High School was when I understood that my talents were mostly attuned to the three dimensions. I truly sucked at painting in both acrylics and oil. However, I was building very good representational terracotta sculpture ( very good for my age). This was not pottery. I was working on anatomy in sketch on paper, and in physical form in clay. Mr. Douglas even had a small furnace set up, and I had a chance to make tiny bronze and lead statues. That is where I became infected by the bronze bug.

 

As things go, I was a growing teenager with all of the distractions of a young person. My interest in art gave way to girls, the Grateful Dead, and marijuana. In short order, by the time I was a senior, my artistic progress had become a ghost in the halls. My art teachers, Mr. Douglas and Mr. Marrero were notably disappointed in the direction I took in those last couple of years.

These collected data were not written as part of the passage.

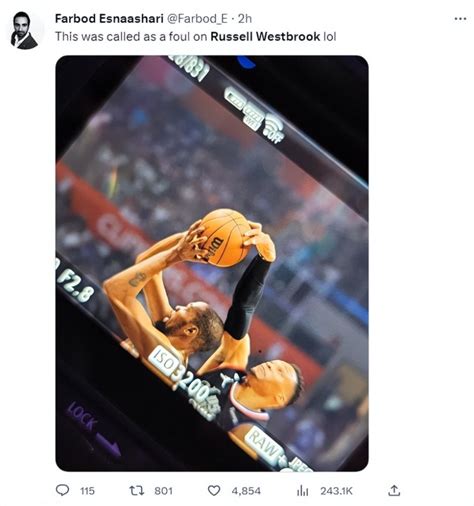Open the three-dot more options menu
This screenshot has height=506, width=474.
pos(460,19)
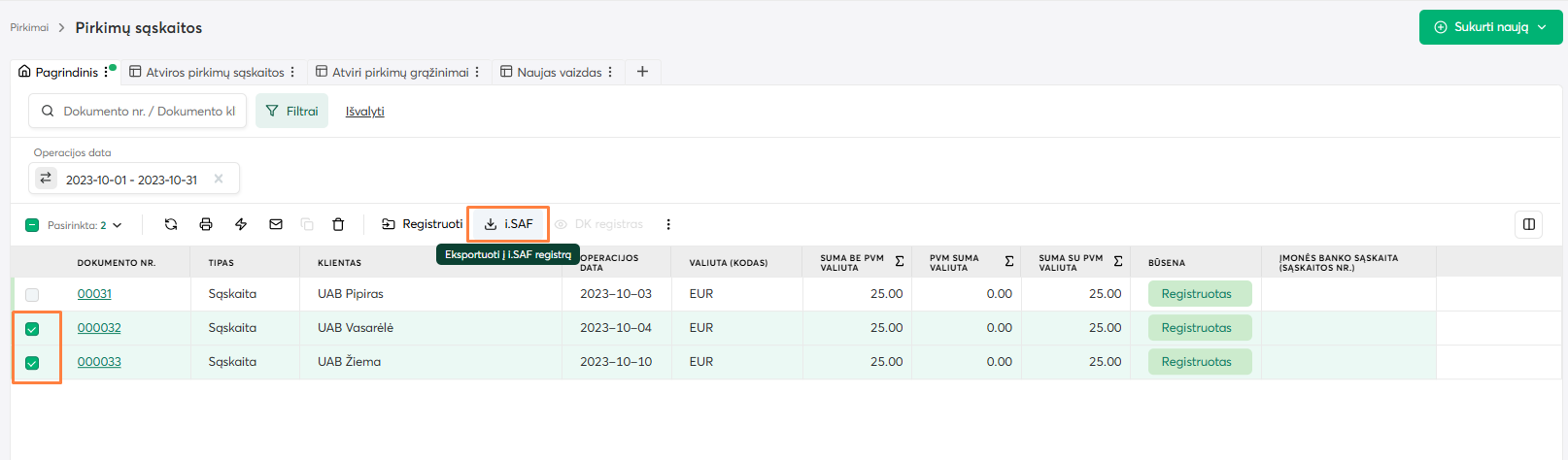
Task: Click the refresh list icon
Action: point(171,224)
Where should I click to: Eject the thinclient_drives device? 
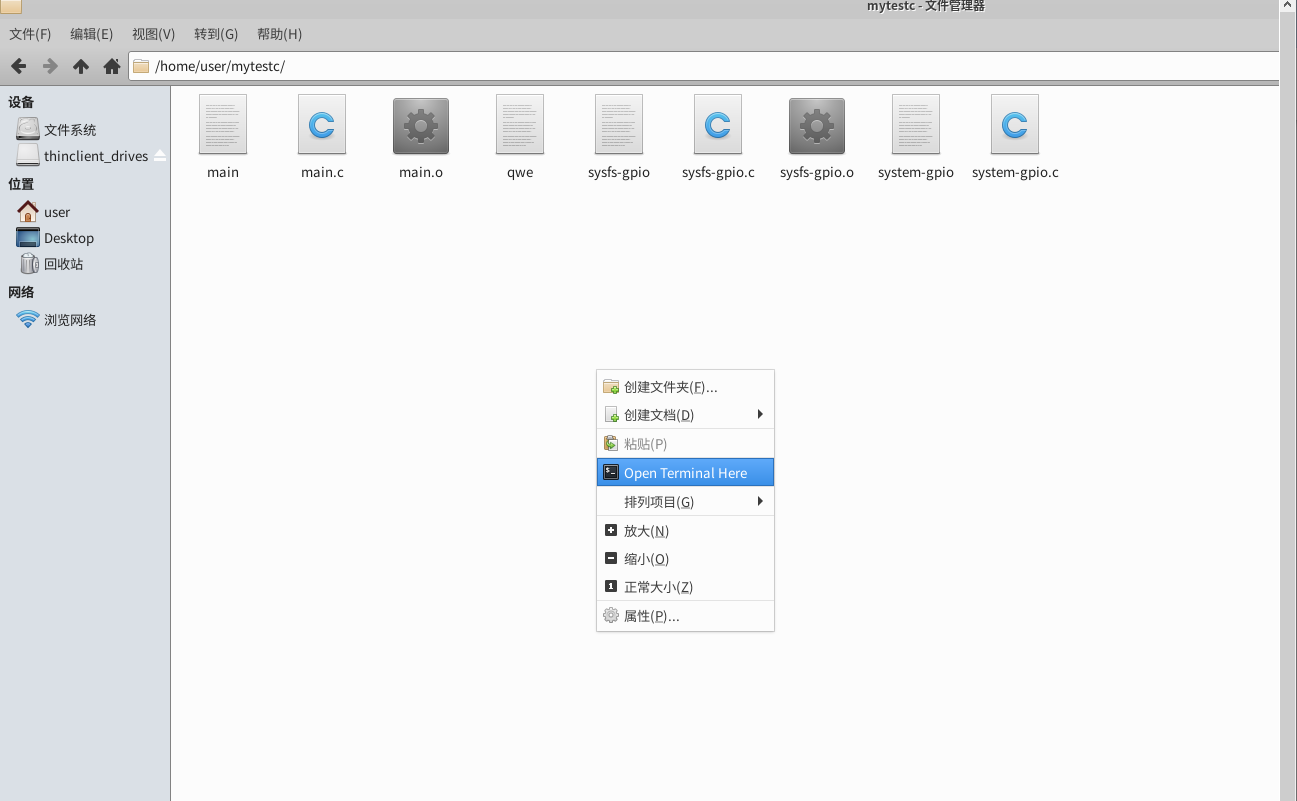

They didn't have too much to say, but I know this in what they did not say and how they said what they did say. That disappointment haunts me today. As I am sculpting at my Command Center, I often wonder if they would approve of what I have become... or if they would say that I could have been much better. 

 

My work didn't fall off entirely, so I could get into Art School before whoring and smoking away my last few days of high school. I decided to go to the University of Hartford Art School. The school was mediocre academically, but the art school was rated in the upper echelons and had an excellent post-college placement rate for artists. The Connecticut campus was beautiful, and I fell in love with it on my first visit. 

 

After the debauchery that was my senior year of high school and a very un-sober welcome to my first year away from home, I decided I wanted to focus on improving artistically. I had blown the majority of freshman year getting high and chasing women, so by the time the smoke cleared, I felt I had some catching up to do. By sophomore year I had developed a great relationship with my drawing and printmaking instructor, Jim Lee. I became his teacher assistant for a few classes and became very interested in printmaking. I continued taking figure modeling classes for sculpture and an introductory bronze casting class, but the formal sculpture curriculum wasn't great. I decided to major in printmaking because I loved all of the processes, it forced me to grow as a sketch artist and renderer, and I had the opportunity to teach along the way.